Major insurance carriers are pulling back from covering AI-related harms as incidents multiply and legal exposure grows uncertain, according to a report published this week by the RAND Corporation, a nonprofit research organization. The think tank warns that businesses face growing financial vulnerability from deploying AI systems even as they race to adopt the technology. Companies now confront a mismatch between rapid enterprise AI adoption and a splintered market for insurance protection, particularly in the United States.

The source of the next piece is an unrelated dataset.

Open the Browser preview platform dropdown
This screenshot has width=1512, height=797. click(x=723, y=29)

The scale of documented AI failures is substantial. An Artificial Intelligence Incident Database tracked 713 incidents drawn from over 6,000 reports at the time the study was conducted, covering uses well beyond chatbots. Misinformation and manipulation led with 586 events, followed by deepfakes and synthetic media at 346, deepfake-enabled misinformation at 333, and hallucination and factual errors at 215. Harmful content generated 92 incidents, while agentic and autonomous failures accounted for 84. Privacy and data leaks totaled 58, bias and discrimination reached 47, copyright and intellectual property issues numbered 20, and wrongful AI attribution stood at seven, with 14 events classified as other or unclassified. Some incidents spanned multiple categories, causing the total to exceed 713. Alongside these documented harms, roughly 250 US lawsuits related to AI have emerged, primarily centered on copyright and intellectual property but also addressing privacy and surveillance, fraud and deception, negligence and product liability, discrimination and civil rights, and contracts or trade secrets.

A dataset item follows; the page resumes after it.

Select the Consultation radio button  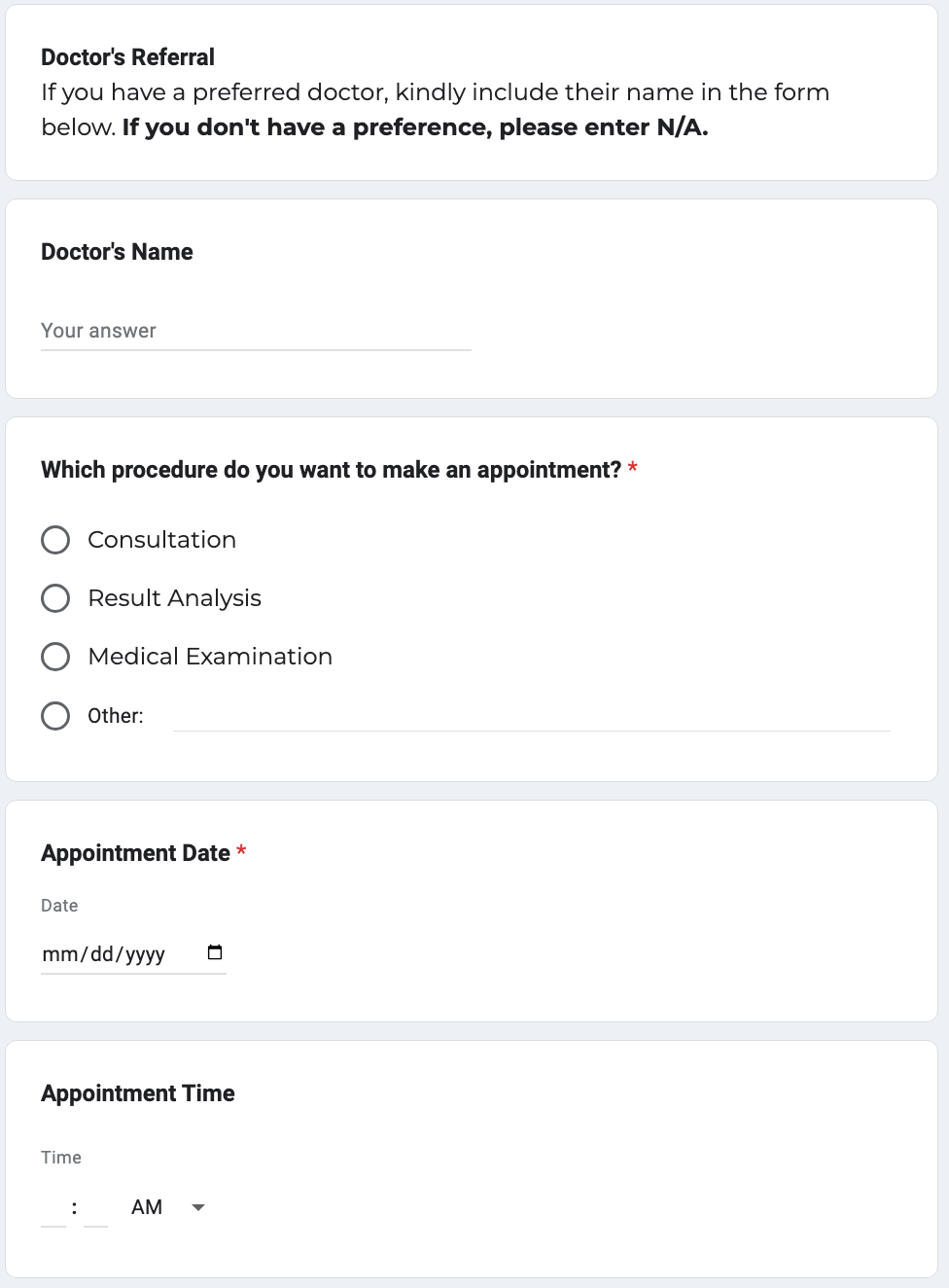tap(55, 540)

The report observes that certain insurance companies are now excluding AI-related harms from coverage, with insurer W. R. Berkley having introduced exclusions in its directors and officers, errors and omissions, and fiduciary liability products to bar coverage for "any actual or alleged use, deployment, or development of Artificial Intelligence." In January 2026, Verisk/ISO—whose standardized forms appear in more than 80 percent of US property and casualty policies—introduced optional language carriers can adopt to exclude bodily injury, property damage, and other harms arising from generative AI. During W. R. Berkley's fourth-quarter 2025 earnings call, CEO W. Robert Berkley emphasized underwriters need to grasp "the impact that [new technologies like AI are] having on our insureds, what it means for risk, and our ability to fully understand that risk so we can control it, select it, and price for it."

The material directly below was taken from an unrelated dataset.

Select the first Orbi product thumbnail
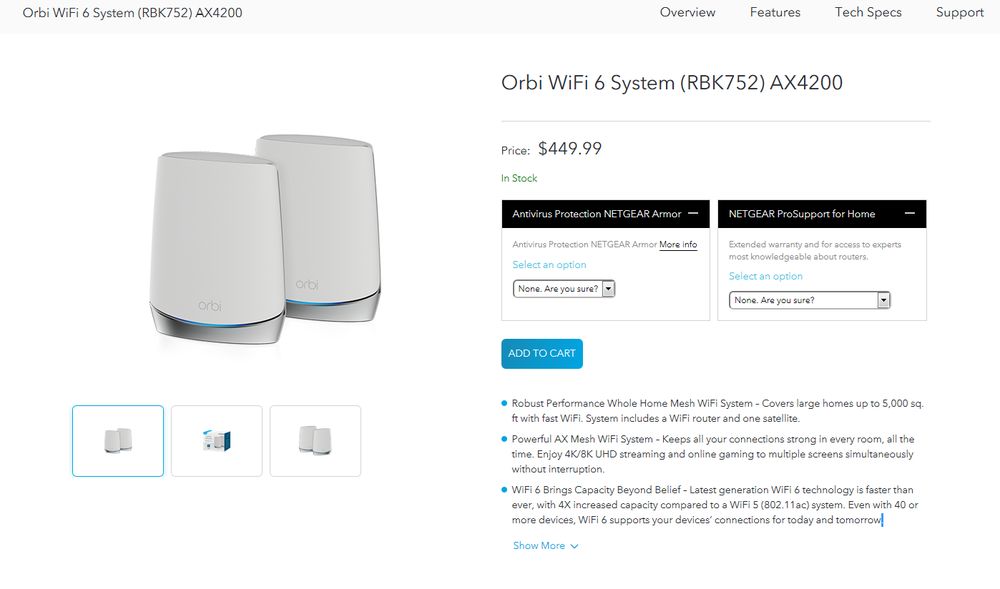This screenshot has height=589, width=1000. (x=118, y=441)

The insurance pullback stems from what the report characterizes as AI-related harms that don't fit neatly within existing insurance lines—incorrect or misleading outputs, deepfakes, privacy violations, intellectual property disputes, fraud, product defects, and discriminatory decisions. These create demand for coverage but leave insurers uncertain about risk calculations and pricing models. While some carriers are retreating, coverage gaps are being filled by new and existing companies that believe they can handle the risk calculations, the study notes. Businesses continue deploying AI despite the uncertainty over whether their corporate insurance policies actually protect them, complicating their fiduciary obligations.
RAND argues that policy researchers, brokers, carriers, and reinsurers need to develop a common taxonomy to track AI incidents and claims, and the organization wants state regulators to push for an AI Coverage Notice so everyone understands what's covered and what isn't. The think tank expects AI insurance coverage will move beyond being a specialty product once the risks are understood and priced accordingly, but that will take time. If AI ends up being uninsurable, the AI industry will have to moderate its ambitions and sales targets while corporate customers delay AI projects to fulfill their fiduciary obligations. The refusal of traditional carriers to underwrite novel technologies may impose discipline on deployment timelines that regulatory frameworks have so far failed to achieve, forcing enterprises to weigh enthusiasm against balance-sheet exposure in ways that slow adoption to a more measured pace.